| Exercise instructions |
a: List the stages of the predictable pattern that the conversations followed, according to the Media Cloud post.
b: According to the Media Cloud post, between whom did the discussions take place that led to the idea for Media Cloud?

| Selected text |
╔══
What Are Your Research Ideas?
The idea for Media Cloud emerged after a series discussions between faculty and friends of the Berkman Center. The conversations would follow a predictable pattern: one person would ask a provocative question about what was happening in the media landscape, someone else would suggest interesting follow-on inquiries, and everyone would realize that a good answer would require some real number crunching. Nobody had the time to develop a huge infrastructure and download all the news just to answer their one question. However, eventually there were enough of these questions that we decided to build a tool for everyone to use.
So what are your ideas? What questions could Media Cloud help you answer? Leave them in the comments below, and we’ll talk about them together. It will also help us to build the system to support your ideas.





This is a wonderful project, and I look forward to more. I was wondering just this morning how much coverage there has been, and if so, where, of the fact that many low-income workers do not qualify for unemployment compensation (for a variety of reasons having to do with the legal conditions, set by the states, for coverage). Even in boom times, low-income workers are far more likely than their middle-class peers both to (i) experience unemployment and (ii) not qualify for UC. But the focus of many news stories I read is on the middle-class experience; from that perspective, the complaint is that UC doesn’t cover living expenses, so that most must live on savings. But imagine having a low income, no savings, and no UC. The coverage gap is well-known in the Washington policy wonk community, and there are a number of solutions.
╚══
| Dataset excerpts |
╔══
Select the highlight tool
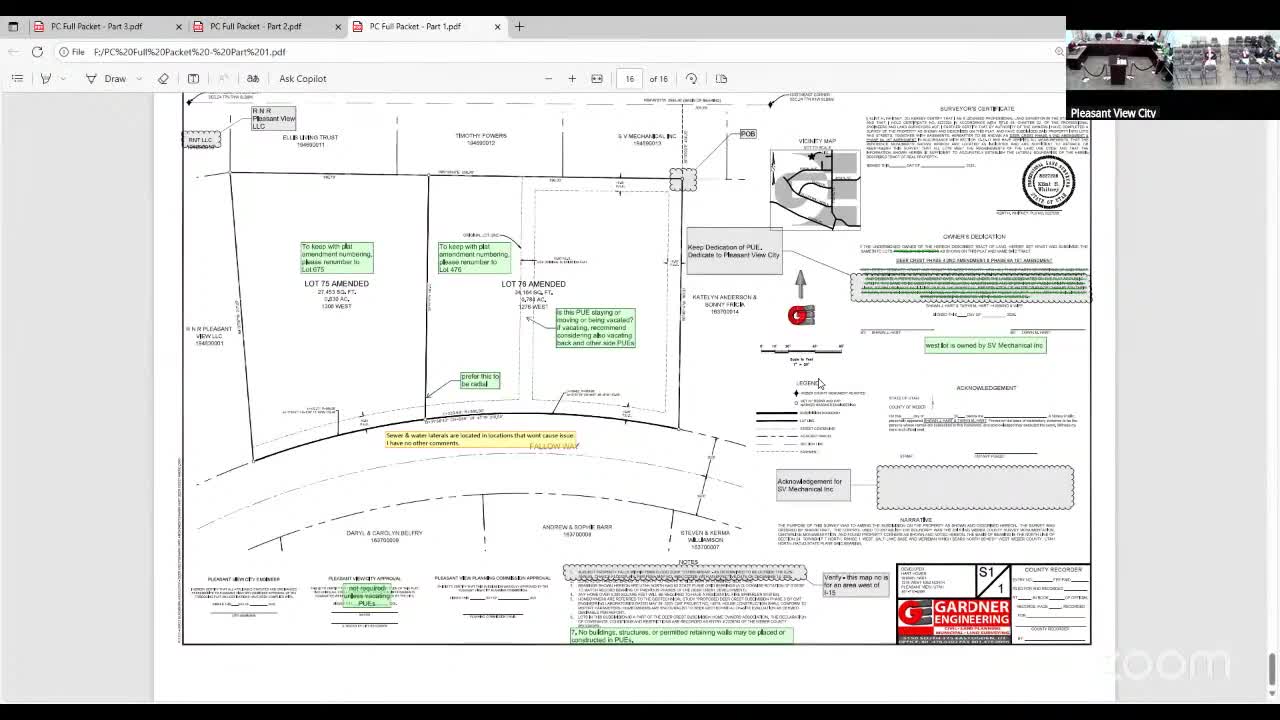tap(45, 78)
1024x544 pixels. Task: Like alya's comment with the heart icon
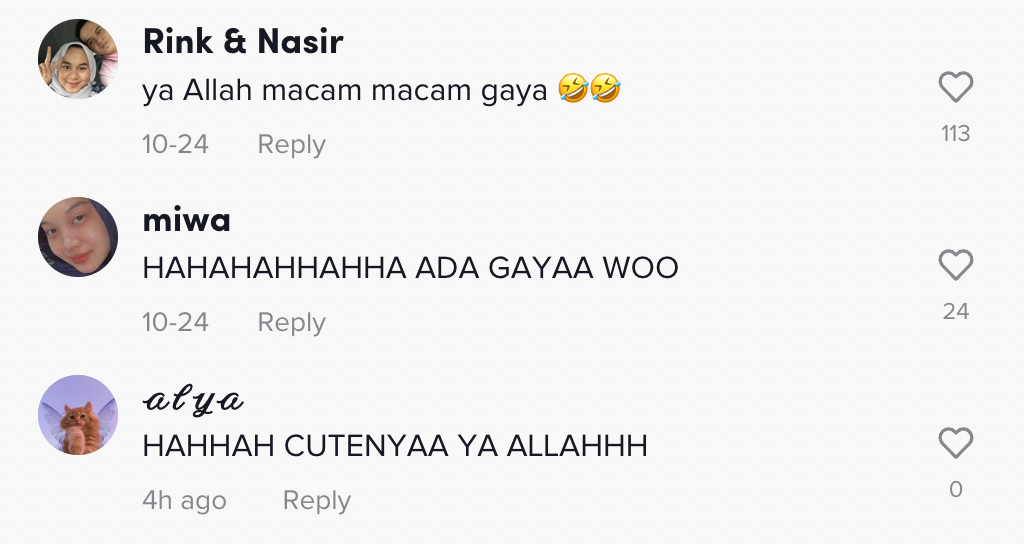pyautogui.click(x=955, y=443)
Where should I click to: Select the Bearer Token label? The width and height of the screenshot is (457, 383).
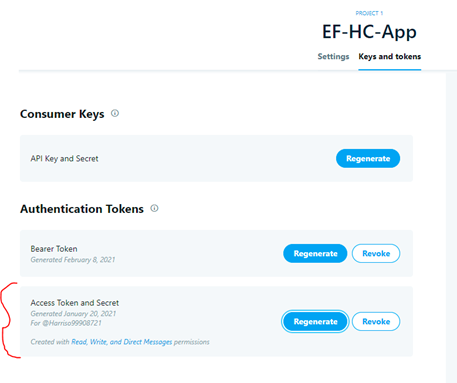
╚══
╔══
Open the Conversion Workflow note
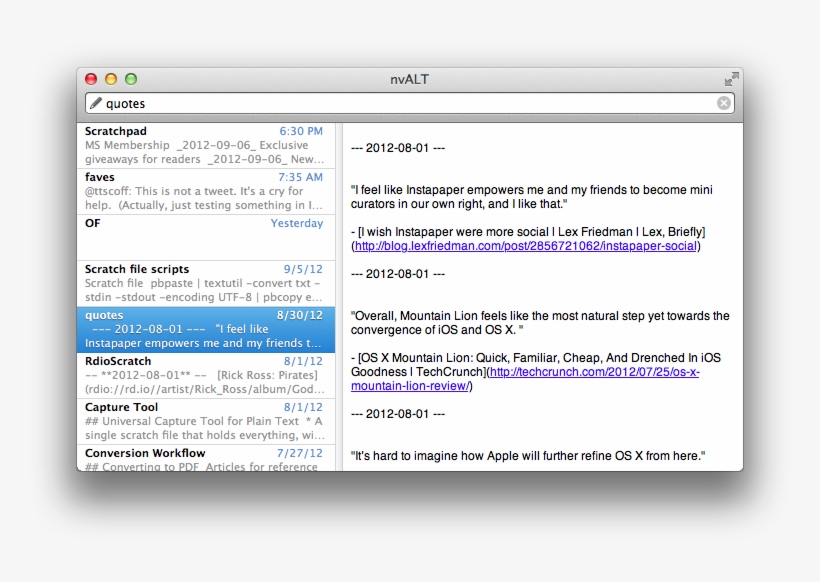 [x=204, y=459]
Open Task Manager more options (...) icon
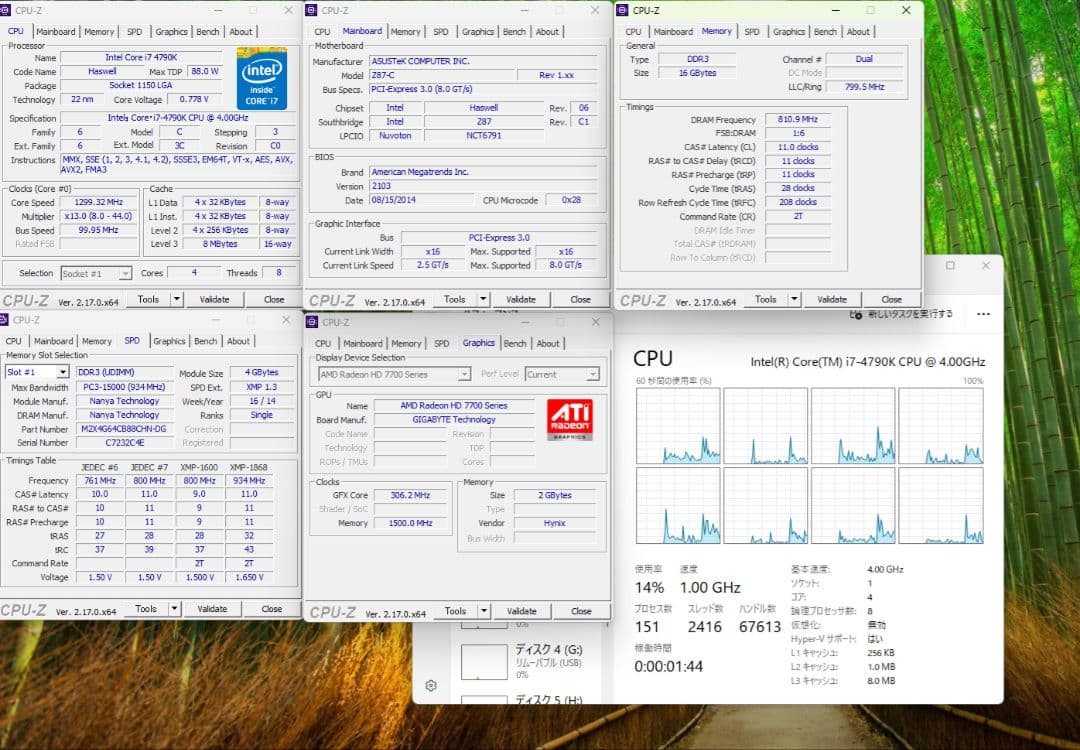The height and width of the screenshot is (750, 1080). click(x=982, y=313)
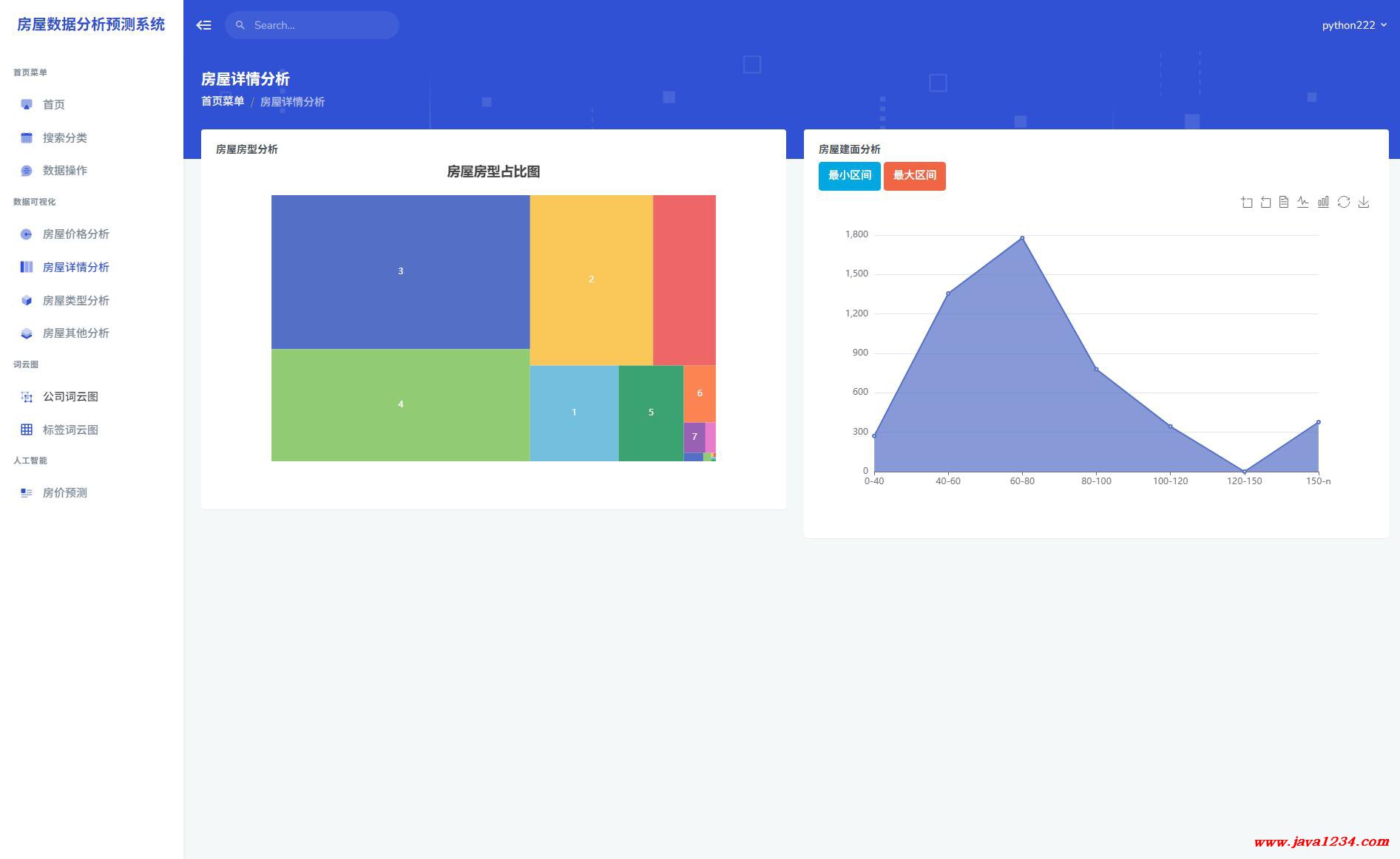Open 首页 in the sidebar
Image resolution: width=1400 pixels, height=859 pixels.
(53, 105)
╚══
| Task-by-task solutions |
a:
- One person would ask a provocative question about what was happening in the media landscape.
- Someone else would suggest interesting follow-on inquiries.
- Everyone would realize that a good answer would require some real number crunching.

b: Faculty and friends of the Berkman Center.